> [Exercise objective]: Transcribe each record exactly. Include every one.

****************************************

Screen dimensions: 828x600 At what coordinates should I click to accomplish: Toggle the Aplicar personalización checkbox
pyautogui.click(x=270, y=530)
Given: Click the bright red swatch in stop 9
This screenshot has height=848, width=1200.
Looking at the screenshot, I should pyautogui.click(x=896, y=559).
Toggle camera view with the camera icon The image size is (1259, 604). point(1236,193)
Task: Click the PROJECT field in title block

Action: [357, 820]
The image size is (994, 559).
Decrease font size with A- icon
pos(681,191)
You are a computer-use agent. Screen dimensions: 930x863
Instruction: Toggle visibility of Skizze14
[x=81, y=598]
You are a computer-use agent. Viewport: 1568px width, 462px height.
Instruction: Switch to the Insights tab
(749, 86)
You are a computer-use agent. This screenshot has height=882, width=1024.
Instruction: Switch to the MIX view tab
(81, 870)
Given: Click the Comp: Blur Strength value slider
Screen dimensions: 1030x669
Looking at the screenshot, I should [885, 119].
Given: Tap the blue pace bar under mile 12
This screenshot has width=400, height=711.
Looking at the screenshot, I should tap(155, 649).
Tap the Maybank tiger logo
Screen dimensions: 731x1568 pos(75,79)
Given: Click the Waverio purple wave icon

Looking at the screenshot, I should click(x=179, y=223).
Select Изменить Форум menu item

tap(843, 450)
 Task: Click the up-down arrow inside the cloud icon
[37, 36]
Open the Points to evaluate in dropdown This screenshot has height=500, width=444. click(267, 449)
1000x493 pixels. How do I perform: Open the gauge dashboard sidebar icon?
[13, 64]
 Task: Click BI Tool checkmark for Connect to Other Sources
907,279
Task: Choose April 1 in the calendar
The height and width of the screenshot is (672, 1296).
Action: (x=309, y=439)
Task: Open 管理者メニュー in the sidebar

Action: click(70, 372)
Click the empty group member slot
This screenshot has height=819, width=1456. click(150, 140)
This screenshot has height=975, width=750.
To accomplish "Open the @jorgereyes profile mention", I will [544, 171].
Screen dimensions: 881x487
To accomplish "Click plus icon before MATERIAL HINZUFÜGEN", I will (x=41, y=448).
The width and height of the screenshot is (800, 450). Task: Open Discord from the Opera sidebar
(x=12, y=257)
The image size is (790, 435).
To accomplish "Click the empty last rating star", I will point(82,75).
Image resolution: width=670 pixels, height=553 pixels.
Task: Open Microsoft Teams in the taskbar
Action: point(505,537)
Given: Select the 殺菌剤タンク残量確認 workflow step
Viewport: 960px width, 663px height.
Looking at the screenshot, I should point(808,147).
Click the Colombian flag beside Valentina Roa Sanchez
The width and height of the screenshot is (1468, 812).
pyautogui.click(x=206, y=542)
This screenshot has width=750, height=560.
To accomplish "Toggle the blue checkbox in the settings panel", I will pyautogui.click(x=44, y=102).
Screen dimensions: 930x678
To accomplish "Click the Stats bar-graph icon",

****************************************

> [Answer for the task]:
Screen dimensions: 828x600 At what coordinates should I click to accomplish: Toggle the Aplicar personalización checkbox
pyautogui.click(x=270, y=530)
Given: Click the bright red swatch in stop 9
This screenshot has height=848, width=1200.
Looking at the screenshot, I should pyautogui.click(x=896, y=559).
Toggle camera view with the camera icon The image size is (1259, 604). point(1236,193)
Task: Click the PROJECT field in title block

Action: [357, 820]
The image size is (994, 559).
Decrease font size with A- icon
pos(681,191)
You are a computer-use agent. Screen dimensions: 930x863
Instruction: Toggle visibility of Skizze14
[x=81, y=598]
You are a computer-use agent. Viewport: 1568px width, 462px height.
Instruction: Switch to the Insights tab
(749, 86)
You are a computer-use agent. This screenshot has height=882, width=1024.
Instruction: Switch to the MIX view tab
(81, 870)
Given: Click the Comp: Blur Strength value slider
Screen dimensions: 1030x669
Looking at the screenshot, I should [885, 119].
Given: Tap the blue pace bar under mile 12
This screenshot has width=400, height=711.
Looking at the screenshot, I should tap(155, 649).
Tap the Maybank tiger logo
Screen dimensions: 731x1568 pos(75,79)
Given: Click the Waverio purple wave icon

Looking at the screenshot, I should click(x=179, y=223).
Select Изменить Форум menu item

tap(843, 450)
 Task: Click the up-down arrow inside the cloud icon
[37, 36]
Open the Points to evaluate in dropdown This screenshot has height=500, width=444. click(267, 449)
1000x493 pixels. How do I perform: Open the gauge dashboard sidebar icon?
[13, 64]
 Task: Click BI Tool checkmark for Connect to Other Sources
907,279
Task: Choose April 1 in the calendar
The height and width of the screenshot is (672, 1296).
Action: (x=309, y=439)
Task: Open 管理者メニュー in the sidebar

Action: click(70, 372)
Click the empty group member slot
This screenshot has height=819, width=1456. click(150, 140)
This screenshot has height=975, width=750.
To accomplish "Open the @jorgereyes profile mention", I will [544, 171].
Screen dimensions: 881x487
To accomplish "Click plus icon before MATERIAL HINZUFÜGEN", I will (x=41, y=448).
The width and height of the screenshot is (800, 450). Task: Open Discord from the Opera sidebar
(x=12, y=257)
The image size is (790, 435).
To accomplish "Click the empty last rating star", I will point(82,75).
Image resolution: width=670 pixels, height=553 pixels.
Task: Open Microsoft Teams in the taskbar
Action: point(505,537)
Given: Select the 殺菌剤タンク残量確認 workflow step
Viewport: 960px width, 663px height.
Looking at the screenshot, I should point(808,147).
Click the Colombian flag beside Valentina Roa Sanchez
The width and height of the screenshot is (1468, 812).
pyautogui.click(x=206, y=542)
This screenshot has width=750, height=560.
To accomplish "Toggle the blue checkbox in the settings panel", I will pyautogui.click(x=44, y=102).
Screen dimensions: 930x678
To accomplish "Click the Stats bar-graph icon",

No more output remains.